8. A microorganism comprising the polynucleotide of any one of claims 1-5, or the polypeptide of claim 7, or the vector of claim 6.

9. The microorganism of claim 8, wherein the microorganism belongs to the genus Pichia (Pichia), brevibacillus (brevalicacillus), bacillus (Bacillus), escherichia or Corynebacterium (Corynebacterium), preferably Pichia pastoris (Pichia pastoris), brevibacillus (Brevibacillus choshinensis) or Corynebacterium glutamicum (Corynebacterium glutamicum).

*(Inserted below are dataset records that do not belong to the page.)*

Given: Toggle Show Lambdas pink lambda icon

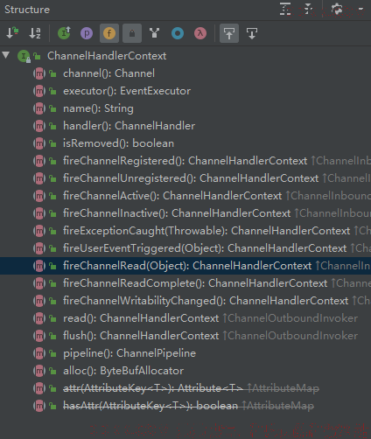Looking at the screenshot, I should click(x=200, y=33).
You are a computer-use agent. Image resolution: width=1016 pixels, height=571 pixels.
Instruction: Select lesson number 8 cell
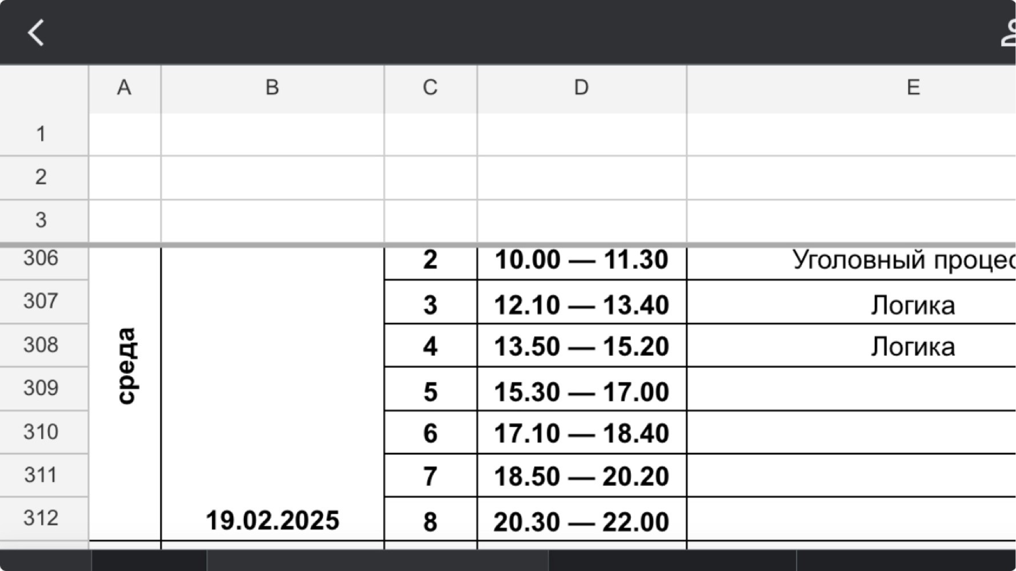coord(430,519)
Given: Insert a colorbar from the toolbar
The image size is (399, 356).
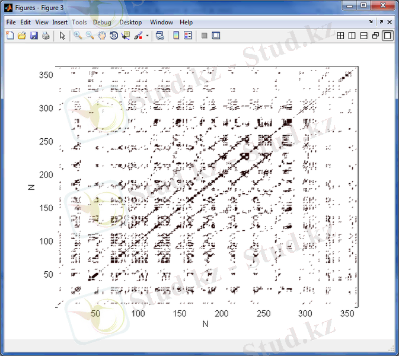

10. The microorganism of claim 9 wherein the polynucleotide of any one of claims 1 to 5 is present in an overexpressed form.

11. A microorganism according to any one of claims 8 to 10, characterized in that the microorganism has the ability to secrete collagen or bacterial collagen-like proteins.

12. A fermentation process for secretion of collagen or bacterial collagen-like proteins in a host comprising the steps of:

a) Fermenting the microorganism according to any one of claims 8 to 11 in a medium,

B) Accumulating the collagen or bacterial collagen-like protein in the medium, wherein a fermentation broth is obtained.

13. The method according to claim 12, characterized in that it is a method selected from the group consisting of: batch processes, fed-batch processes, repeated fed-batch processes, and continuous processes.

14. The method according to any one of claims 12-13, characterized in that the collagen or bacterial collagen-like protein is obtained in an amount of at least 100mg/l, or at least 500mg/l, or at least 1g/l, or at least 5 g/l.

15. The method of any one of claims 12-14, wherein the collagen or bacterial collagen-like protein has a purity of at least 30%, or at least 50%, or at least 60%, or at least 70%, or at least 80%, or at least 90%, or at least 95%.

16. Use of a microorganism according to any one of claims 8 to 11 for the fermentative production and secretion of collagen and bacterial collagen-like proteins.